Objectives

Advancing the state-of-the-art in large-scale semantic indexing and QA.

BioASQ organises respective challenge tasks to measure the ability of participating systems to semantically annotate (index) biomedical documents in a real-time fashion (as they become available on-line), as well as their ability to retrieve and synthesise relevant information from both textual and structured data, in order to provide real-time appropriate responses to natural language questions. The participating systems are pushed to their limits in terms of scalability, efficiency, accuracy, coverage, and conciseness of responses, as the underlying information sources contains large volumes of data of different types and the systems’ answers are compared against gold standard (reference) answers prepared by biomedical experts. To obtain good results, participants need to combine and improve state-of-the-art methods from information retrieval, machine learning, natural language processing, and text mining. This can help improve the state-of-the-art in these areas, and semantic indexing and QA in particular.

Establishment of BioASQ as a reference point in biomedical QA.

Although QA has a long history in artificial intelligence and computational linguistics, biomedical QA in particular is a relatively new field with distinct characteristics, most notably the heterogeneity and exponential growth of the underlying information sources, but also the very extensive use of domain-specific terminology. To the best of our knowledge, BioASQ is the first international challenge for generic biomedical QA and aims to establish it as a reference point in its field. Among other activities, BioASQ will establish a social network of biomedical experts, along with regulations and mechanisms to accredit user contributions. This network of experts will continue to exist after the end of the project, providing a platform for maintaining and extending the BioASQ benchmarks, based on contributions and evaluation by peers.

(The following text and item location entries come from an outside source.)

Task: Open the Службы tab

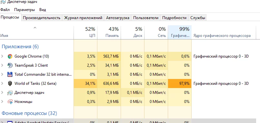Action: pyautogui.click(x=198, y=18)
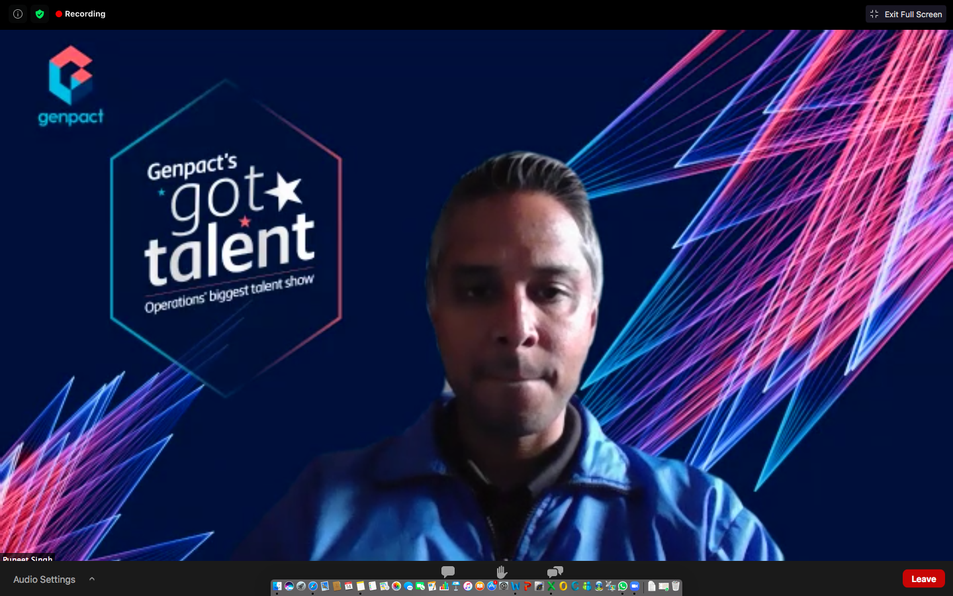The image size is (953, 596).
Task: Click the red Leave button
Action: 923,579
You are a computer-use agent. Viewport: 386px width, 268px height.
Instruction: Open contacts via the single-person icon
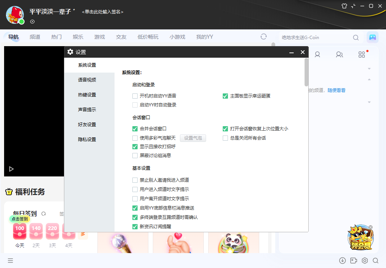317,54
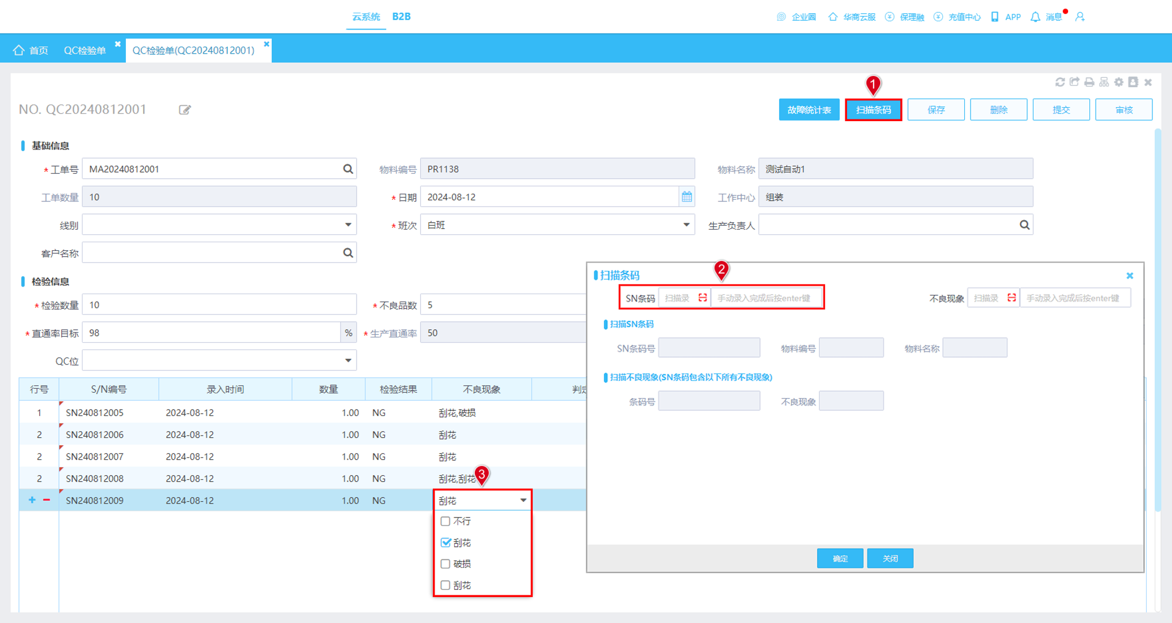Click the search icon in the 工单号 field

click(348, 169)
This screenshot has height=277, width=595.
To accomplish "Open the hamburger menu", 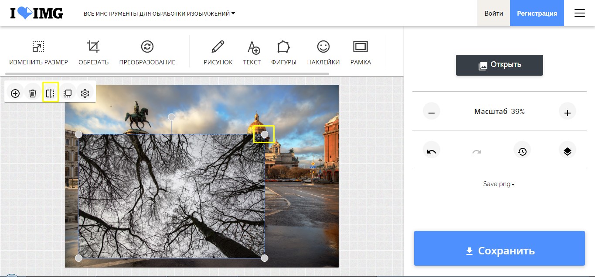I will pos(579,13).
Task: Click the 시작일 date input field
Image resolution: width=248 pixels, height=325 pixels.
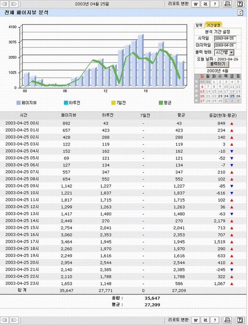Action: 224,39
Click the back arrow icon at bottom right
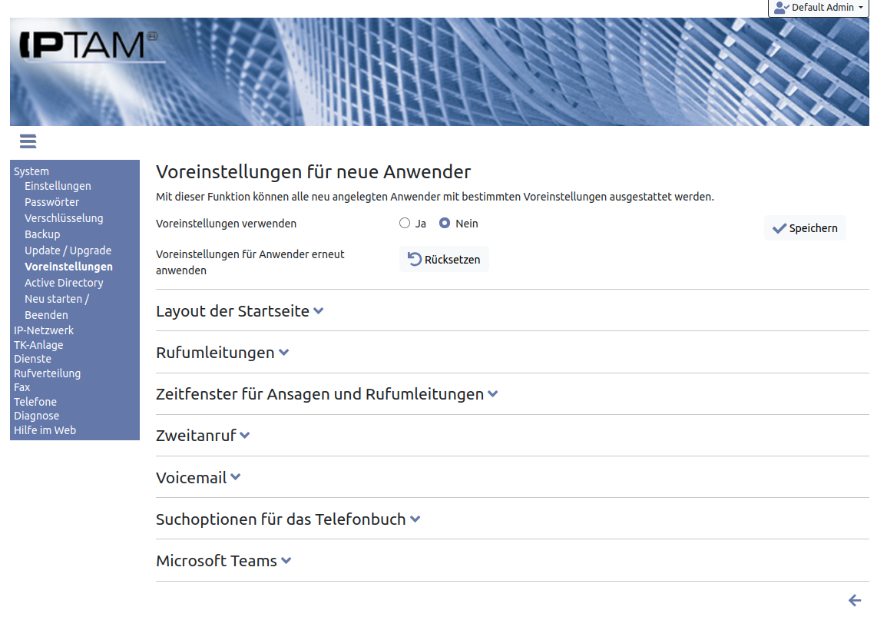Viewport: 887px width, 617px height. [x=854, y=600]
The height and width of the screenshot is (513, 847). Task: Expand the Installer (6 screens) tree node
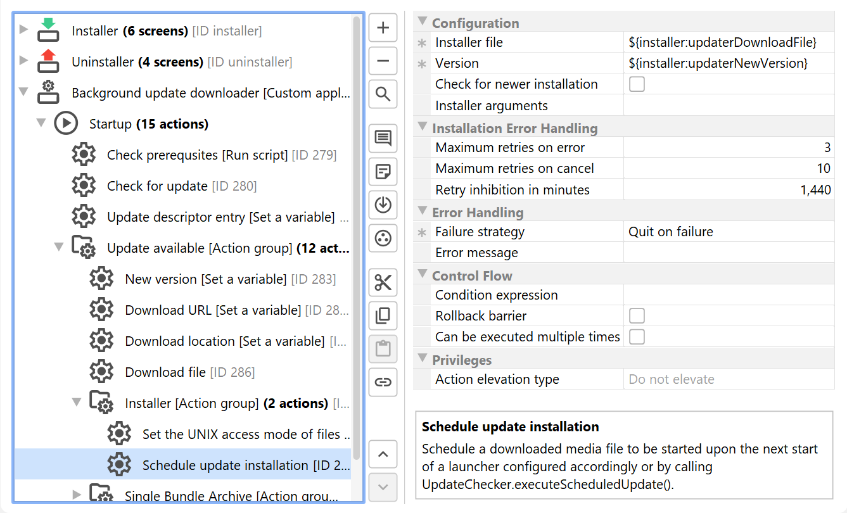tap(23, 30)
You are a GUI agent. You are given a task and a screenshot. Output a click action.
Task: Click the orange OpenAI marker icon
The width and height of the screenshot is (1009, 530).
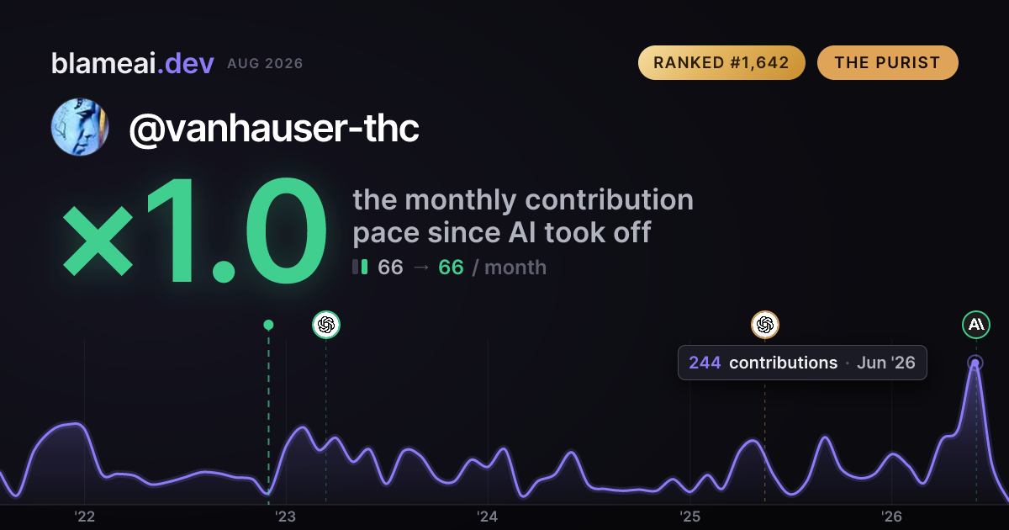click(764, 324)
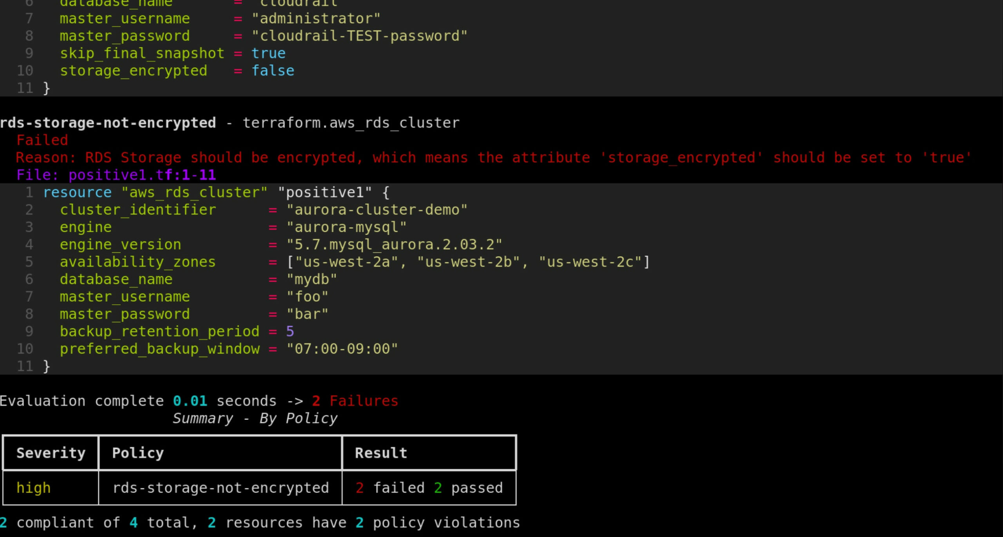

Building foundations for further competitions.

Beyond the social network of experts, BioASQ’s heritage will include a reusable biomedical semantic indexing and QA competition infrastructure. A large computational infrastructure (cluster of around 5000 cores) has already been made available to BioASQ. Building upon experience from the Large Scale Hierarchical Text Classification (LSHTC) challenges, the infrastructure to support BIOASQ’s challenge tasks has been developed (e.g., benchmark repositories, evaluation Web services, services allowing biomedical experts to add questions and gold reference answers). Additionally, more general functionality will be included (e.g., defining a new task, its benchmarks and evaluation processes). The BioASQ infrastructure will be useful not only during the project, but also in follow-up biomedical QA challenges, possibly based on new benchmarks produced by the BioASQ expert network and/or with additional challenge tasks.